- Fallas in 2016

Member of the Legislative Assembly of Costa Rica
- In office May 1, 2014 – April 30, 2018
- Constituency: Alajuela

Personal details
- Born: 1959 (age 66–67) San Ramón, Costa Rica
- Education: University of Costa Rica
- Occupation: Educator, trade unionist

= Ligia Fallas Rodríguez =

Ligia Elena Fallas Rodríguez (born 1959) is a Costa Rican politician, trade unionist, and educator. She previously represented Alajuela in the Legislative Assembly of Costa Rica, as a member of the Broad Front party.

== Early life and education ==
Ligia Fallas Rodríguez was born in San Ramón, Costa Rica, in 1959.

After completing secondary school at the Instituto Julio Acosta García, she graduated from the University of Costa Rica with a bachelor's in educational sciences.

== Career ==
In 1987, she began working as an educator under the Ministry of Public Education, and she quickly joined the labor movement as a member of the Costa Rican Education Workers' Union (Sindicato de Trabajadores de la Educación Costarricense, SEC). She served as women's secretary of the SEC, and as organizational secretary of the Costa Rican Confederation of Workers.

From 2010 to 2014, she served on the Municipal Council of San Ramón as part of the local Liga Ramonense coalition. She was also locally active as part of the group Foro de Occidente, which successfully opposed the Brazilian conglomerate OAS Group's concession to expand the roadway between San Ramón and San José.

As a member of the Broad Front party, she served on its provincial committee for Alajuela and on its political commission. In 2014, she was elected as a Broad Front member to represent Alajuela in the Legislative Assembly of Costa Rica.
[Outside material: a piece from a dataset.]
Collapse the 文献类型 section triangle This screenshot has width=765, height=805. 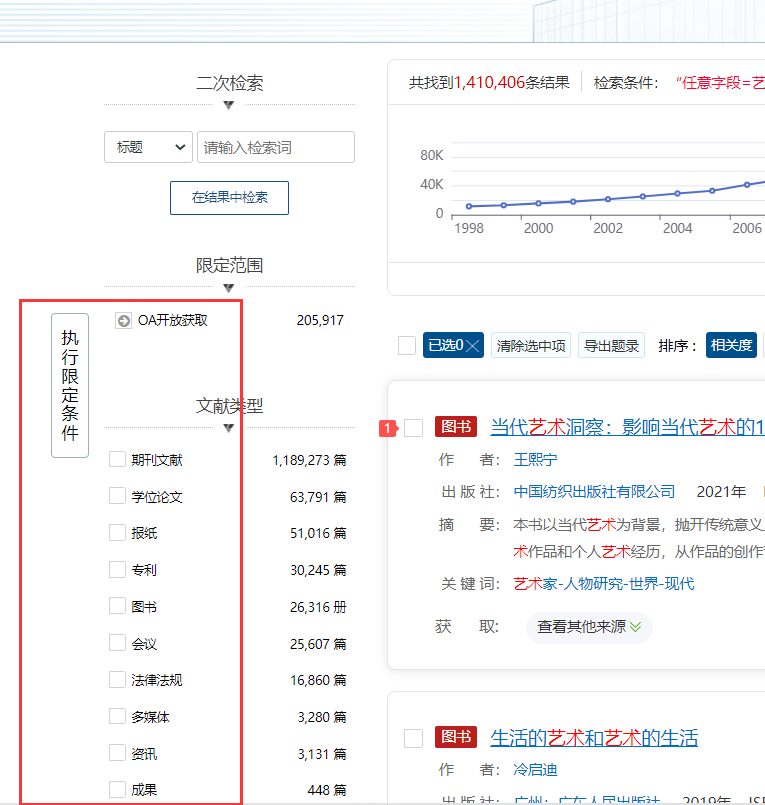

During her time in the legislature, she helped put forth 65 laws, including efforts to establish civil unions for same-sex couples and promote urban agriculture. She was a signatory on two proposals to reform the Legislative Code and two to reform the Constitution. She was also a backer of changes to the Animal Welfare Law. While in the legislature, she became known as a more independent member of her party, frequently clashing with other members over legislative priorities and criticizing the party as insufficiently left-wing.

She completed her legislative term in 2018. At that time, she left the Broad Front and refocused her efforts on her work as an educator in San Ramón. Later that year, she played an active role in the 2018 Costa Rican protests, in which trade unions struck over proposed changes to the tax code.